Poczuj się naturalnie we własnym wnętrzu!

Oryginalna oprawa roślin w nowoczesnym wnętrzu.
Ktoś kiedyś powiedział, że „dom bez kwiatów nie jest prawdziwym domem”. Nawet jeśli nie wszyscy zgadzają się z tym twierdzeniem to trudno o osobę, która mieszkała kiedykolwiek w domu bez roślin.

I chociaż aktualna obecność natury we wnętrzach różni się od tego, o co królowało kilkanaście lub kilkadziesiąt lat temu to wciąż wiele osób sięga po materiały czerpiące z przyrody. Jeśli zależy nam nie tylko na estetycznym, funkcjonalnym, ale i modnym efekcie, zabieg ten wcale nie musi oznaczać kosztownych i trudnych do zdobycia surowców.
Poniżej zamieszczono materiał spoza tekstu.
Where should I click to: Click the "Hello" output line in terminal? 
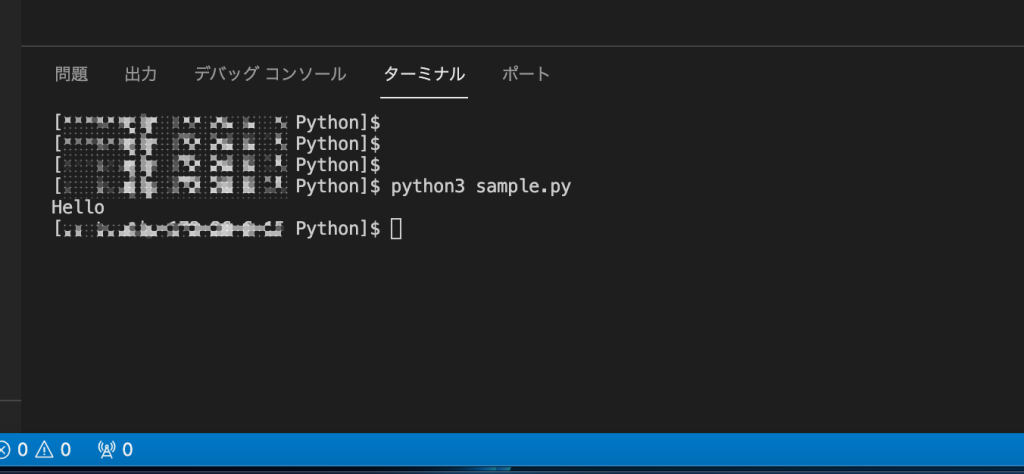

Podpowiadamy, jak stworzyć subtelne dekoracje, które odmienią niejedno pomieszczenie.

Na wstępie warto sobie odpowiedzieć na pytanie, jaki styl dominuje w naszym wnętrzu. Każdy z nich daje nam bowiem różne możliwości – np. w rustykalnych aranżacjach, kojarzonych także z Prowansją świetnie sprawdzi się lawenda, przy stylu Hamptons mogą odnaleźć się elementy z rattanu i trawy morskiej. Natomiast w stylu skandynawskim, który pokochali Polacy, dobrze będą wyglądały dekoracje związane z drewnem, kamieniem, ale i soczystą zielenią.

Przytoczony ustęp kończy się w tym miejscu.